As of 2023, Ethnologue recognizes 12 languages in the Totonacan family, three Tepehua languages and nine Totonac. This classification is the basis of the latest version of the ISO language codes for Totonacan, although some of these classifications are disputed.

| Language | ISO code | Locations | Number of speakers |
|---|---|---|---|
| Huehuetla Tepehua | tee | Huehuetla, northeast Hidalgo; Mecapalapa, Puebla | 3,000 (1982 SIL) |
| Pisaflores Tepehua | tpp | Pisaflores, Hidalgo; Ixhuatlán de Madero, Veracruz | 4,000 (1990 census) |
| Tlachichilco Tepehua | tpt | Tlachichilco, Veracruz | 3,000 (1990 SIL) |
| Papantla Totonac | top | Around Papantla, central lowland Veracruz | 80,000 (1982 SIL) |
| Coyutla Totonac | toc | Coyutla, Veracruz | 48,000 (2000 WCD) |
| Highland Totonac | tos | Around Zacatlán, Puebla, and Veracruz | 120,000 (1982 SIL) |
| Filomeno Mata Totonac | tlp | The town of Filomeno Mata, highland Veracruz, adjacent to Highland Totonac | 15,000 (2000 WCD) |
| Xicotepec Totonac | too | In 30 villages around Xicotepec de Juárez in the Sierra Norte de Puebla and Veracruz | 3,000 (2000 SIL) |
| Ozumatlán Totonac | tqt | Ozumatlán, Tepetzintla, Tlapehuala and San Agustín in northern Puebla | 1,800 (1990 census) |
| Misantla Totonac | tlc | Yecuatla and Misantla in southern Veracruz | 500 (1994 SIL) |
| Upper Necaxa Totonac | tku | Patla, Chicontla, Cacahuatlán and San Pedro Tlaloantongo in northeastern Puebla | 3,400 (2000 INEGI) |
| Tecpatlán Totonac | tcw | Tecpatlán, northeastern Puebla | 540 (2000 INEGI) |

The Mexican Instituto Nacional de Lenguas Indígenas (INALI) recognizes 10 distinct languages or "linguistic variants" in the family, 3 Tepehua and 7 Totonac

| Language | population (2005 census) |
|---|---|
| Western Tepehua (also known as Tlachichiloco) | 9,200 |
| Northern Tepehua (also known as Pisaflores) | 2,800 |
| Southern Tepehua (also known as Huehuetla) | 1,800 |
| Southeastern Totonac (also known as Misantla) | 490 |
| Coastal (also known as Papantla) | 58,200 |
| North Central (also known as Xicotepec) | 15,100 |
| South Central (also known as Highland) | 114,900 |
| High Central (also known as Filomeno Mata) | 8,700 |
| Cerro del Xinolatépetl (also known as Ozumatlán) | 1,000 |
| Upper Necaxa | 3,300 |

Coyutla Totonac is grouped with South Central Totonac by INALI while Tecpatlán Totonac is included in the North Central Totonac group.

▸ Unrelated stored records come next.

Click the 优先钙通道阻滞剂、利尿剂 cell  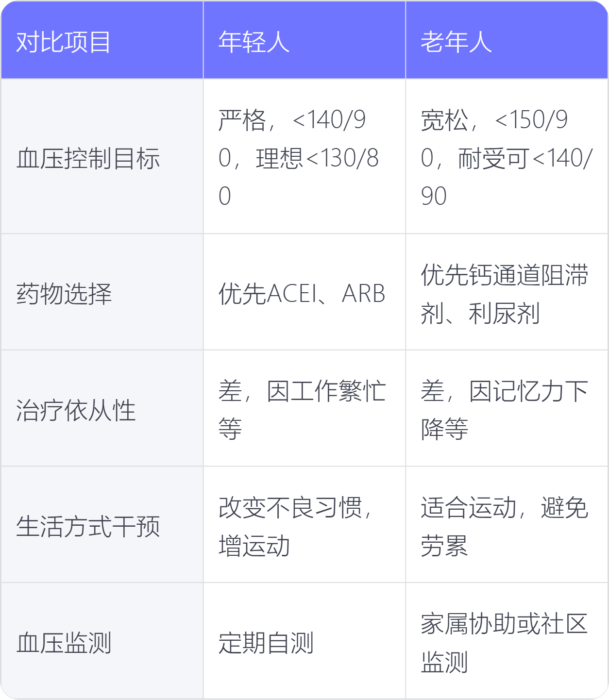[507, 292]
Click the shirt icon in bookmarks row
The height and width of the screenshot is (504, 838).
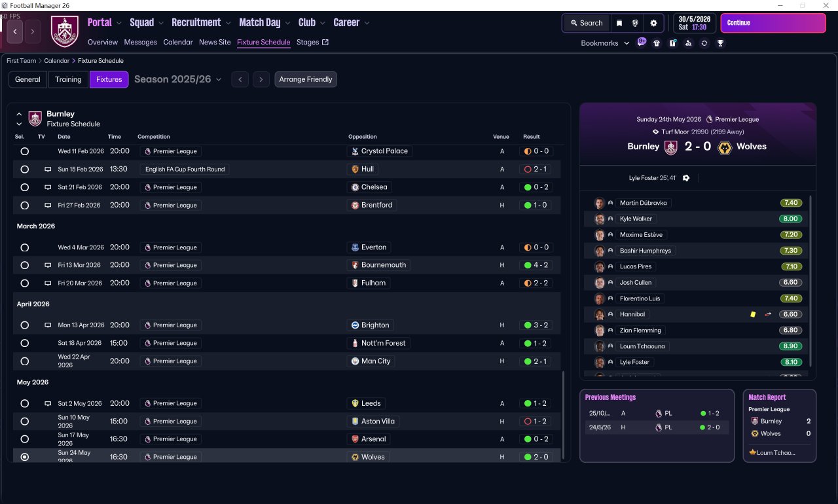(657, 43)
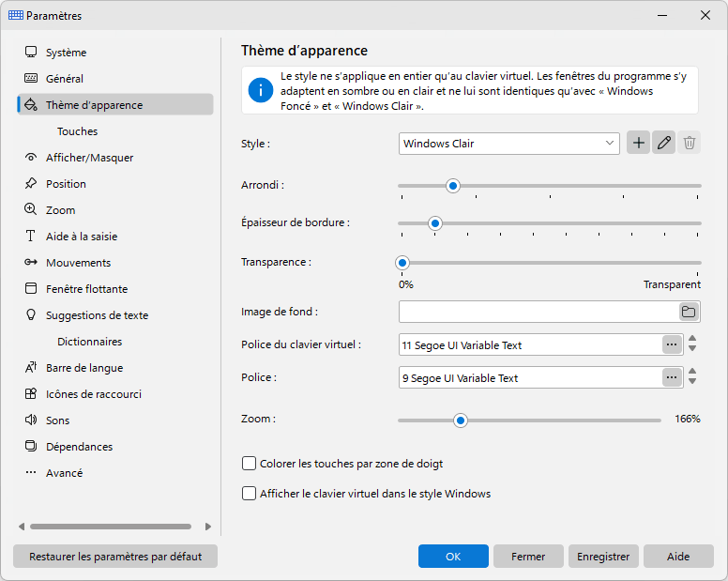Open font picker for virtual keyboard font
The width and height of the screenshot is (728, 581).
coord(672,344)
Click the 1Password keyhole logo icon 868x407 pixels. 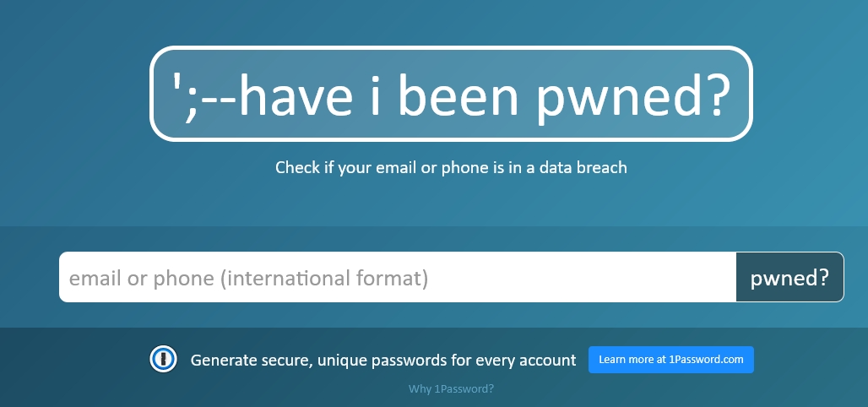point(163,359)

Other recent attempts at classification have suggested that some of these divisions, particularly North Central, Costal, and South Central, and are far too broad and include varieties that might also be classified as separate languages.

A further drawback of the Ethnologue and INALI classifications is the lack of lower-level subgroups beyond the two-way division into Totonac and Tepehua. In the Totonac branch of the family, Misantla is the most distinctive, and the remaining languages form a more closely related group. Divisions amongst the latter group, which might be referred to as "Central Totonac," are unclear, though most researchers agree that there is at least a three-way division between Northern, Southern/Sierra, and Lowland/Coastal varieties. Recent efforts at reconstruction and evidence from lexical similarity further suggest that Southern/Sierra and Lowland group together against Northern, although this is still uncertain, pending more exhaustive investigation. The most recent proposal for the family is as follows:
- Tepehua
  - Pisaflores
  - Huehuetla
  - Tlachichilco
- Totonac
  - Misantla
  - Central Totonac
    - Northern Totonac
      - Upper Necaxa
      - Tecpatlán Totonac
      - Zihuateutla Totonac
      - Cerro Xinolatépetl Totonac (also known as Ozumatlán)
      - Apapantilla Totonac (also known as Xicotepec)
    - Lowland–Sierra
      - Filomeno Mata
      - Lowland Totonac (many varieties, incl. Papantla)
      - Sierra Totonac (also known as Highland Totonac)
        - Coatepec
        - Coyutla
        - Huehuetla Totonac
        - Ozelonacaxtla
        - Olintla
        - Zapotitlán de Méndez

Lexical comparison also suggests that, for Tepehua, Pisaflores and Huehuetla may be more closely related to each other than either is to Tlalchichilco.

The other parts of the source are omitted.